### Problem details
Exact transcription with no images: write out all of the entries below.

[Data records]

□ □ □ □

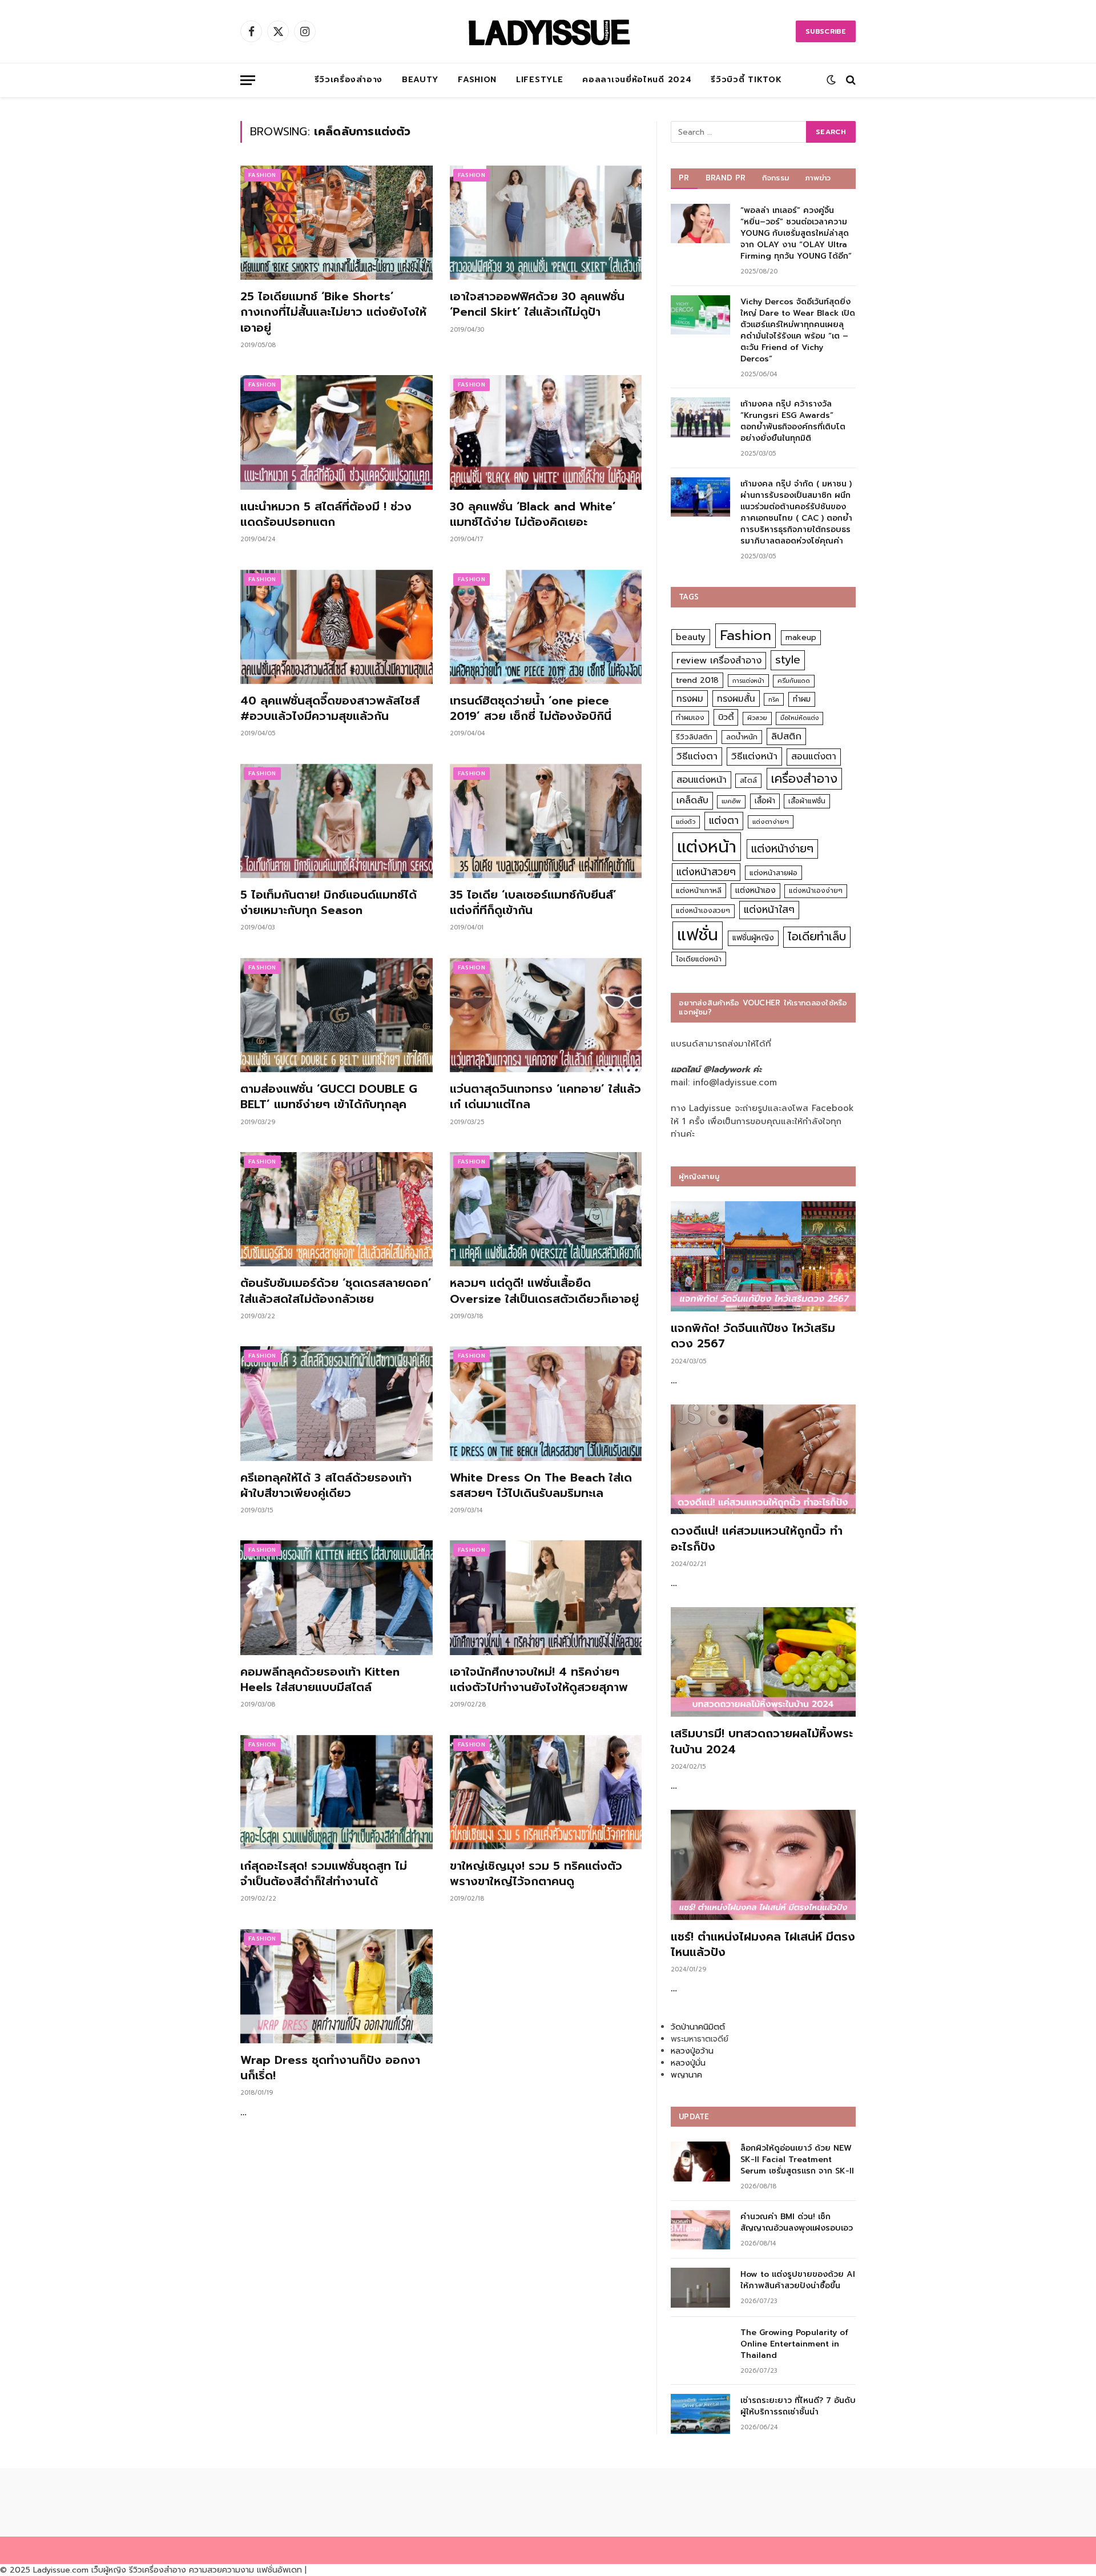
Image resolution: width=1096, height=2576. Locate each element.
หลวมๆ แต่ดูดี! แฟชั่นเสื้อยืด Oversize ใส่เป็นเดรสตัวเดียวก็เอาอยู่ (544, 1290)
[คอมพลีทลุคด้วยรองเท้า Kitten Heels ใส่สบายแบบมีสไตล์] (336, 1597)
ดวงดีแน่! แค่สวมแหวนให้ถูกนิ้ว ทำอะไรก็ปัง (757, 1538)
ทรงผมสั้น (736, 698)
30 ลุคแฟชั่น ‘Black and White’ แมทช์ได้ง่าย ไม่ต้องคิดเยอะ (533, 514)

□ □ □ □

### Answer to this exercise
Image resolution: width=1096, height=2576. Locate each element.
หลวมๆ แต่ดูดี! แฟชั่นเสื้อยืด Oversize ใส่เป็นเดรสตัวเดียวก็เอาอยู่ (544, 1290)
[คอมพลีทลุคด้วยรองเท้า Kitten Heels ใส่สบายแบบมีสไตล์] (336, 1597)
ดวงดีแน่! แค่สวมแหวนให้ถูกนิ้ว ทำอะไรก็ปัง (757, 1538)
ทรงผมสั้น (736, 698)
30 ลุคแฟชั่น ‘Black and White’ แมทช์ได้ง่าย ไม่ต้องคิดเยอะ (533, 514)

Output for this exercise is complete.